Resignation Calls Mount After Maryland Superintendent Public Records Destroyed In Test Score Scandal

The nation's fourth most funded school system has a grade rigging scandal and now a cover-up. There are mounting calls for Maryland Governor Wes Moore and the State Board of Education to remove Maryland State Superintendent Mohammed Choudhury for a Maryland Public Information Act violation. 

Investigative journalist Chris Papst from Fox45 News' Project Baltimore published a damning report (read: here) on Feb. 6 about how 23 Baltimore City Schools, with zero students, among those tested, scored proficient on the state math exam. The story went viral, forcing the state to cover up the education blunder. 

In a public records request, Papst's team found metadata for 98 text messages sent or received by Superintendent Choudhury in the first quarter of this year -- around the time the state changed the grades that no longer can be seen.

-- -- --

**EXERCISE DETAILS**
Rewrite the passage of the article on the Maryland test score scandal, starting with "Investigative journalist Chris Papst from Fox45" and going on through "the education blunder.", replacing "math exam" with "mathematics test".

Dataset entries
-- -- --

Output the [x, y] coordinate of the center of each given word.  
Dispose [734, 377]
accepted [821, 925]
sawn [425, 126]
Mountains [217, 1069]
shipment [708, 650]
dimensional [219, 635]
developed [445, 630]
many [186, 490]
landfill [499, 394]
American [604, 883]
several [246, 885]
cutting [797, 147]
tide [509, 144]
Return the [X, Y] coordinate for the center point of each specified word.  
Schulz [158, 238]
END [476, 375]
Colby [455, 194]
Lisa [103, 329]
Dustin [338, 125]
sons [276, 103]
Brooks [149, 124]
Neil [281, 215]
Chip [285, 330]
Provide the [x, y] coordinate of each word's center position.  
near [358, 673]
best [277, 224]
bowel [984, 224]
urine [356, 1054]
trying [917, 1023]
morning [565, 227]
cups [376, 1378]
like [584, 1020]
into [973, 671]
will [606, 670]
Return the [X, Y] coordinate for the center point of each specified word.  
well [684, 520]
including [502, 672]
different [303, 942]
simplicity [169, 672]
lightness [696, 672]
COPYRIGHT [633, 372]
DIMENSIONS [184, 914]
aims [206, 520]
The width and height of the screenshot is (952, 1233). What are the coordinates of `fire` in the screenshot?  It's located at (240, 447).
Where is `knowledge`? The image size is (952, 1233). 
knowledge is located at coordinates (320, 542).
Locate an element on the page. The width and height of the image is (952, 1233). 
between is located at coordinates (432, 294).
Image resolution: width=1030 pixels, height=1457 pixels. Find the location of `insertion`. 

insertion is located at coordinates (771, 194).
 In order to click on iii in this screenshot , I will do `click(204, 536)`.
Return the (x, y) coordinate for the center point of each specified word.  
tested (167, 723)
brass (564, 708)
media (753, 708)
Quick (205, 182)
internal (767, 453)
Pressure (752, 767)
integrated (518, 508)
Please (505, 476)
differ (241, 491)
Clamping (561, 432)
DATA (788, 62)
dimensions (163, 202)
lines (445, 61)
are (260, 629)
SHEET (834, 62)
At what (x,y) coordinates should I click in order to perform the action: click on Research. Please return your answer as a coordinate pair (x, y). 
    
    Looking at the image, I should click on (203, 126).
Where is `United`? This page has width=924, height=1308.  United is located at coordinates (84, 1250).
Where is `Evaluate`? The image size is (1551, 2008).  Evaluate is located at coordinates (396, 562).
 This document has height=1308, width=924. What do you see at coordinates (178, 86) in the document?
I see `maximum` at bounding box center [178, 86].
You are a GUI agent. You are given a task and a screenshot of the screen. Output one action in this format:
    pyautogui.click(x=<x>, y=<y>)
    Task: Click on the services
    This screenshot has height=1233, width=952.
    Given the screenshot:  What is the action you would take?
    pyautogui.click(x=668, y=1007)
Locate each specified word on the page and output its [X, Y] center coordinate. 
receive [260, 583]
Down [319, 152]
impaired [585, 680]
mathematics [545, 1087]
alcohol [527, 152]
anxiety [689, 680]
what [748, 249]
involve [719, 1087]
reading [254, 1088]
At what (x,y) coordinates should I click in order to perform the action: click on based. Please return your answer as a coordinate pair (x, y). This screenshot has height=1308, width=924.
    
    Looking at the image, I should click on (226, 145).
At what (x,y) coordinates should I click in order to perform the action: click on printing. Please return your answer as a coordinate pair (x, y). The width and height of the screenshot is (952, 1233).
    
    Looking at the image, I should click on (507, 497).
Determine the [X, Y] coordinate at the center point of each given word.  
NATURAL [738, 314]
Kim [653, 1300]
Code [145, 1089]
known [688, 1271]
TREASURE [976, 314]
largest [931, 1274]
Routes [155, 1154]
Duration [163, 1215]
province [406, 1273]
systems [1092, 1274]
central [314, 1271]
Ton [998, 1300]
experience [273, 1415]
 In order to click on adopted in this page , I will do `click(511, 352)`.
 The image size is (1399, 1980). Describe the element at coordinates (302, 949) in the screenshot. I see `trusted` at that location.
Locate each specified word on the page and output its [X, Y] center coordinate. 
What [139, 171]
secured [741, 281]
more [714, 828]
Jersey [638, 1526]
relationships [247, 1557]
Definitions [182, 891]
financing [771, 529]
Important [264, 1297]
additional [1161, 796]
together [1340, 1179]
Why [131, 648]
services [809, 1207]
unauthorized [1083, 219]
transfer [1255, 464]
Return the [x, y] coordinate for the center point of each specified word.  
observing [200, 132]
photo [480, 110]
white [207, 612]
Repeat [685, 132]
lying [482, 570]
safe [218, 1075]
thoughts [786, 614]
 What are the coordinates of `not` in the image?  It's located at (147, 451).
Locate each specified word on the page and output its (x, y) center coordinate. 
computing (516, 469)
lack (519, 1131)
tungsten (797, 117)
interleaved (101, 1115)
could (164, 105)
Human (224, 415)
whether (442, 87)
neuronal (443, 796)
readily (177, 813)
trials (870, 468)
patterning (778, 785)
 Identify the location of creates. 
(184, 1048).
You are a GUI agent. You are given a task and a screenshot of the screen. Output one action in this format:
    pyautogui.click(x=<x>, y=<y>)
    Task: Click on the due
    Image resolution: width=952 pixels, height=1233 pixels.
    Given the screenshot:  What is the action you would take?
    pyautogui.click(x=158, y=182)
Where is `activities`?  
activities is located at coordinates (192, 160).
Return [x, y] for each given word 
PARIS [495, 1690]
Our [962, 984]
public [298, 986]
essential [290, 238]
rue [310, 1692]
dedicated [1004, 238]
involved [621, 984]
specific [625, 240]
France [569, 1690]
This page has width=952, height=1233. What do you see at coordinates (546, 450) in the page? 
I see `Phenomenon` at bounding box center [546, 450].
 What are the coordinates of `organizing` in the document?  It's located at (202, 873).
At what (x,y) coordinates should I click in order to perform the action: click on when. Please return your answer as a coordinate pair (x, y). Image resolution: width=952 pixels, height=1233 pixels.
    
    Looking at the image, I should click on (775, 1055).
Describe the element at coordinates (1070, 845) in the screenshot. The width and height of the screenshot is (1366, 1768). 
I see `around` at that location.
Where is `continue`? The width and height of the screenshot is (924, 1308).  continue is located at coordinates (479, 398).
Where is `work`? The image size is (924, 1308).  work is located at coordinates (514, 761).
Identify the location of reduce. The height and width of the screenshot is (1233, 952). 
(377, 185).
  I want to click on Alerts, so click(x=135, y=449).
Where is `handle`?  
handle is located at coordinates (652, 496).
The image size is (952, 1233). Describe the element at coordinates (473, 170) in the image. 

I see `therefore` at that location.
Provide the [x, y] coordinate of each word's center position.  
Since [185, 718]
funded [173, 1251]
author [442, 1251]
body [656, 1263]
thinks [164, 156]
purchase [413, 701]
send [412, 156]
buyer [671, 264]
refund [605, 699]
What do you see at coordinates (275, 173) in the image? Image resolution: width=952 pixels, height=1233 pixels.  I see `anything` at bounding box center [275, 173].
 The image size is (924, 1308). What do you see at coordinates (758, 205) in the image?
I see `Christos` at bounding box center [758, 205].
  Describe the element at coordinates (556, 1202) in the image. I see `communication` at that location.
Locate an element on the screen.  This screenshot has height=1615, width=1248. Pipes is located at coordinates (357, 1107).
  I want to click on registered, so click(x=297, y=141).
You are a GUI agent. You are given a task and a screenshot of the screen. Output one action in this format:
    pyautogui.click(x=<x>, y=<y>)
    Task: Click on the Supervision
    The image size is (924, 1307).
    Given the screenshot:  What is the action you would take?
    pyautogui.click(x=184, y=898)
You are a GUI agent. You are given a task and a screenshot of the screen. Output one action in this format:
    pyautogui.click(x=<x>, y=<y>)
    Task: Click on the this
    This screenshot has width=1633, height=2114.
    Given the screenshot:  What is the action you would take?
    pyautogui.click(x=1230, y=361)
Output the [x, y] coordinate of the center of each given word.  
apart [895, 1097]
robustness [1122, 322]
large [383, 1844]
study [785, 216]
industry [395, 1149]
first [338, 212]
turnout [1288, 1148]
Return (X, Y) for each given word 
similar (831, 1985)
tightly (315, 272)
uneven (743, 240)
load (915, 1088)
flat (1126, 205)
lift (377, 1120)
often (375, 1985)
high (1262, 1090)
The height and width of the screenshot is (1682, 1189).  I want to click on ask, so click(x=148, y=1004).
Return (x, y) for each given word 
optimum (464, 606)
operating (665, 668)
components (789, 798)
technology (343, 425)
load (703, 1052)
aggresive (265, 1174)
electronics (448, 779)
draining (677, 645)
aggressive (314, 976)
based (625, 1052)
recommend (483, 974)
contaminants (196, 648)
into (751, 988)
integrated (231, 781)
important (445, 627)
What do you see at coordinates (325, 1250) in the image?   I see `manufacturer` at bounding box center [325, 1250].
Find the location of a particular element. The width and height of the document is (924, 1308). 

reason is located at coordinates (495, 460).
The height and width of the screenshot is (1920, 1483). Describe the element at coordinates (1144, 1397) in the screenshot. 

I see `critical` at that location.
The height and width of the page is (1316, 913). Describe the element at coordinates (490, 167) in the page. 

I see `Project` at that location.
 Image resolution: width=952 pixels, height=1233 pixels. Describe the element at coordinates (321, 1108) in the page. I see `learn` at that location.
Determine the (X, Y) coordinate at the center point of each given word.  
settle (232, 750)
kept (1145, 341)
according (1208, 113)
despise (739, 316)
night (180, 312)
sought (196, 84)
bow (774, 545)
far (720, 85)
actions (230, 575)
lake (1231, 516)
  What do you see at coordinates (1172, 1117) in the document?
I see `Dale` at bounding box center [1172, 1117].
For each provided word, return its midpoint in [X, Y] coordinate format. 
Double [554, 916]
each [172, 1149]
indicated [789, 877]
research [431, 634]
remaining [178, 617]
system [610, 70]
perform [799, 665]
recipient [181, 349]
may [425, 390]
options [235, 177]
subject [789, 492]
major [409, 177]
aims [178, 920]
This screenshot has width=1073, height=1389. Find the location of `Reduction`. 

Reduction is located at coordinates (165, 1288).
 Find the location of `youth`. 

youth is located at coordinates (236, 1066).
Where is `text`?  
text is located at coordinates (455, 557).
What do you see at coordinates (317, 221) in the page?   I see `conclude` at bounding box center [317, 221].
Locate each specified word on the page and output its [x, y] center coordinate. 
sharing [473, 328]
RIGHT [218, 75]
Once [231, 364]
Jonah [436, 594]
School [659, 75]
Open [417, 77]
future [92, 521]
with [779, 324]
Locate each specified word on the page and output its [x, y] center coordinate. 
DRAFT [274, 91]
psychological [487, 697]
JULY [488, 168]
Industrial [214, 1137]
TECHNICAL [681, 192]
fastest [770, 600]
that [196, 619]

-- -- --

**ANSWER**
Investigative journalist Chris Papst from Fox45 News' Project Baltimore published a damning report (read: here) on Feb. 6 about how 23 Baltimore City Schools, with zero students, among those tested, scored proficient on the state mathematics test. The story went viral, forcing the state to cover up the education blunder.